Analisemos, pois, o itinerário processual percorrido de forma a identificar as várias invocações pelo Recorrente realizadas, para chegarmos à conclusão que tal ónus de suscitação prévia e adequada foi cumprido.

11º

Primeiramente, relembremos que as inconstitucionalidades invocadas têm, na sua base, a existência de dois direitos em confronto, assim como duas decisões judiciais em confronto que ditam, simultaneamente e em contradição, quem é o verdadeiro titular do direito de propriedade sobre o imóvel em causa ( …).

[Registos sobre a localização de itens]
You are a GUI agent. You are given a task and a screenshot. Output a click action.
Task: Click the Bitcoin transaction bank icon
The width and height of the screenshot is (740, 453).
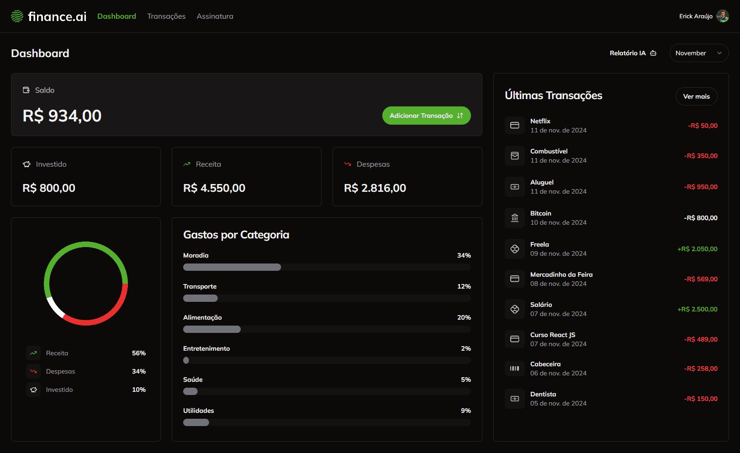(x=514, y=218)
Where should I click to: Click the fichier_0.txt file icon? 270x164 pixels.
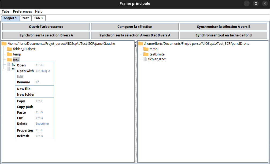pos(145,59)
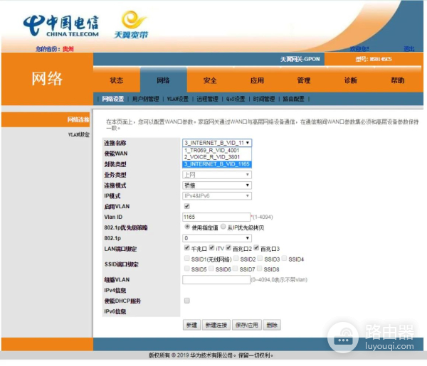Open the 802.1p priority dropdown
The image size is (427, 366).
click(217, 238)
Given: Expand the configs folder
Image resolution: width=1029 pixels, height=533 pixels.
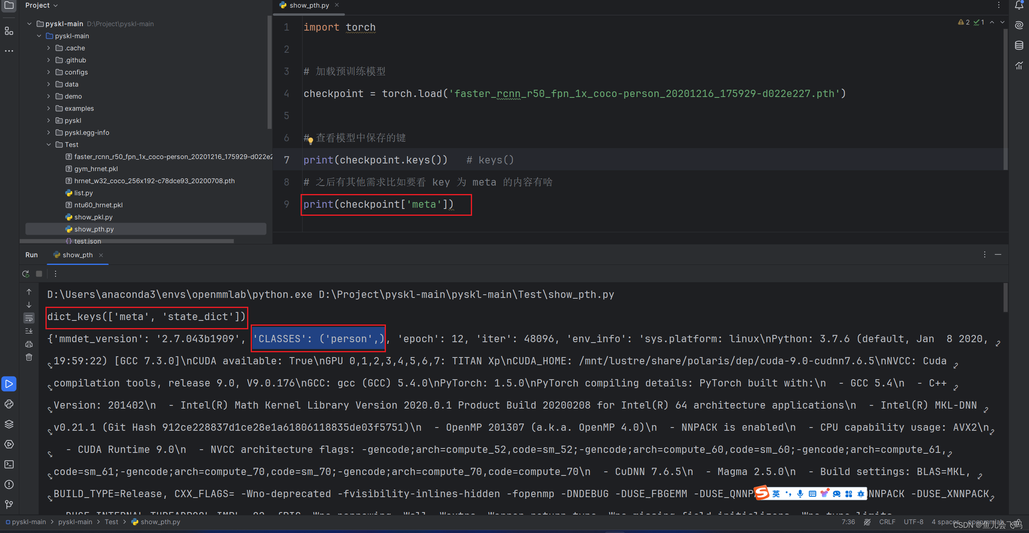Looking at the screenshot, I should tap(49, 72).
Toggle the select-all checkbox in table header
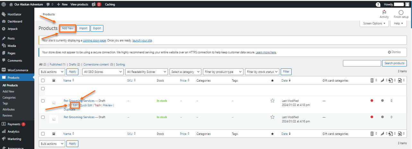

▸ Exercício breve 1
Transcreva, do excerto sobre as inconstitucionalidades invocadas pelo Recorrente, o trecho que vai desde "Primeiramente, relembremos que" até "causa ( …).", inclusive.
▸ Exercício breve 2
Dê continuidade ao excerto sobre as inconstitucionalidades invocadas pelo Recorrente, começando depois da última frase apresentada.
Os registos provêm de uma fonte diferente da do excerto.

▸ Resposta 1
Primeiramente, relembremos que as inconstitucionalidades invocadas têm, na sua base, a existência de dois direitos em confronto, assim como duas decisões judiciais em confronto que ditam, simultaneamente e em contradição, quem é o verdadeiro titular do direito de propriedade sobre o imóvel em causa ( …).

▸ Resposta 2
12°

De um lado temos o direito de propriedade invocado pela Recorrida, que terá emergido do exercício do direito de preferência relativamente ao negócio jurídico realizado entre o Recorrente e a terceira C., direito real de aquisição, esse, que opera retroagindo os seus efeitos ao momento daquela alienação realizada entre o Recorrente e a terceira C., constituindo este momento de alienação o limite temporal que dita o nascimento do direito de preferência, sendo que este direito foi reconhecido pela decisão proferida no âmbito do Processo Principal n.° 578/15.4T8BJA.

13°

Do outro lado, temos o direito de propriedade invocado pelo Recorrente, sustentado por vários fundamentos:

a) Pela repristinação ocorrida através da declaração de nulidade por sentença...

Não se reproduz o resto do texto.